Distribution of temperature in shell (inlet edge on the right).

Figure 8 shows the computed temperature at the bottom of the cover and the point where industrial measurements were performed. Table 5 presents a comparison of computed and experimental values of temperature of the cover bottom obtained for three reduction cells at a temperature of the surrounding air of 0°С. It can be seen from Table 5 and Fig. 8 that computed temperatures on the bottom of the cover turned out to be symmetrically distributed with respect to the center; this means the alignment of the temperature field by the thickness of reduction cell base.

Fig. 8.

Distribution of temperature in the bottom side of the shell (inlet edge on the left).

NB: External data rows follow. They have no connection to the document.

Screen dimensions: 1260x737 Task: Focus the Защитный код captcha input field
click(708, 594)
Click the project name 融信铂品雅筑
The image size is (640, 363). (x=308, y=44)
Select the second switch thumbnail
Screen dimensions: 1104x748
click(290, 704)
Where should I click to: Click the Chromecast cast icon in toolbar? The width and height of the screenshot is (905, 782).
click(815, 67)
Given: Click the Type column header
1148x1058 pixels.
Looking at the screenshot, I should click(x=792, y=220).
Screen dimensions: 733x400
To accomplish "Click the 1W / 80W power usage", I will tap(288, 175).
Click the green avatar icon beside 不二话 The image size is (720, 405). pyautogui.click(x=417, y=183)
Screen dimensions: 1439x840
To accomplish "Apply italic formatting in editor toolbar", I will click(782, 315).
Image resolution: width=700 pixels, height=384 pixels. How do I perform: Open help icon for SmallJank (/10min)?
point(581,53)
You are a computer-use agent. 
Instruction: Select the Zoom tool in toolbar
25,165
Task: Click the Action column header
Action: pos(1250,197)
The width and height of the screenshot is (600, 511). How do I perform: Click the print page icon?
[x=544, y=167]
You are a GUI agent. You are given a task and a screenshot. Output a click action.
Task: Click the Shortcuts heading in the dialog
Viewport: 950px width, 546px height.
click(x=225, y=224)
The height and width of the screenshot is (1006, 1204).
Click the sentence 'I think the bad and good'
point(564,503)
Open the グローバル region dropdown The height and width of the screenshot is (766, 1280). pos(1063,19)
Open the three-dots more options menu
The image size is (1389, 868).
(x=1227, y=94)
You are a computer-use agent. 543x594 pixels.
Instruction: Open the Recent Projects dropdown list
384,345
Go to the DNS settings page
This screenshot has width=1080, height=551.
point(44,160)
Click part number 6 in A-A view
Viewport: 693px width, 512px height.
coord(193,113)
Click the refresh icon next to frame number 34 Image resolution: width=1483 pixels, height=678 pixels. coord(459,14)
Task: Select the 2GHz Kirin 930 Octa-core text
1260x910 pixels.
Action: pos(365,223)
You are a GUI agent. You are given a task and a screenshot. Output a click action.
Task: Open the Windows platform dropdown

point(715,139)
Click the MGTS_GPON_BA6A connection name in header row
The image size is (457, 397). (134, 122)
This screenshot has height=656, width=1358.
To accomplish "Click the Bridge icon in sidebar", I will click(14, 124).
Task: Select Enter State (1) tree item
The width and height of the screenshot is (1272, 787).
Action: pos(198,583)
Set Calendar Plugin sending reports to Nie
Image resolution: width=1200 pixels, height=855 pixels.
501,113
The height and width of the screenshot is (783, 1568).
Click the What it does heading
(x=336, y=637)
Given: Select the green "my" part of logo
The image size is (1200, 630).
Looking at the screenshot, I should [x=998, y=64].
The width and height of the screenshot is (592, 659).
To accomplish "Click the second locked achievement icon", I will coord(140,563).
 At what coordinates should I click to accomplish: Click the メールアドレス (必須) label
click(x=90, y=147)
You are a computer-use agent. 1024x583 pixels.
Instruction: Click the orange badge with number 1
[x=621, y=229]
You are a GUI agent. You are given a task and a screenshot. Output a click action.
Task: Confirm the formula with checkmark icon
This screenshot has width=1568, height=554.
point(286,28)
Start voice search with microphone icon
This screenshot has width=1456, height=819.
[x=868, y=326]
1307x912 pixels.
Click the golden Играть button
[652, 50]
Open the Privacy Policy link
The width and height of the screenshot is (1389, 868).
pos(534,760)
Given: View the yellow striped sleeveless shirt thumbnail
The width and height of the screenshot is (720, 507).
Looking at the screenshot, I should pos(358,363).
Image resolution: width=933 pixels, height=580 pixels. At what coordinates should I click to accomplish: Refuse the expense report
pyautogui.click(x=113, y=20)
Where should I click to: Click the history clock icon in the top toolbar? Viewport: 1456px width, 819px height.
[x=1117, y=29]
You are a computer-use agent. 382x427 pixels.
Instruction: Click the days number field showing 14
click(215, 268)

Table 5.   Computed and experimental values of temperature (°С) of the bottom side of the shell, averaged by three aluminum reduction cells

CONCLUSIONS

Our mathematical model of the aluminum reduction cell made it possible to determine the magnetic, temperature, and electric fields, as well as the velocity field, in volumes of metal and electrolyte. The model can be used to approximately estimate the shape of the operation space. Accounting for thermal sources from chemical reactions and raw materials loaded to electrolyte makes it possible to forecast the technical–chemical characteristics of the designed and upgraded reduction cells of various powers. The mathematical model of physical fields also allows a detailed determination of local perturbations connected with technological operations or their operational disorders and propagation in time and space of the reduction cell.

An analysis of the results showed a good agreement with experimental data, which implies the possibility of application and appropriateness of further improving the mathematical model.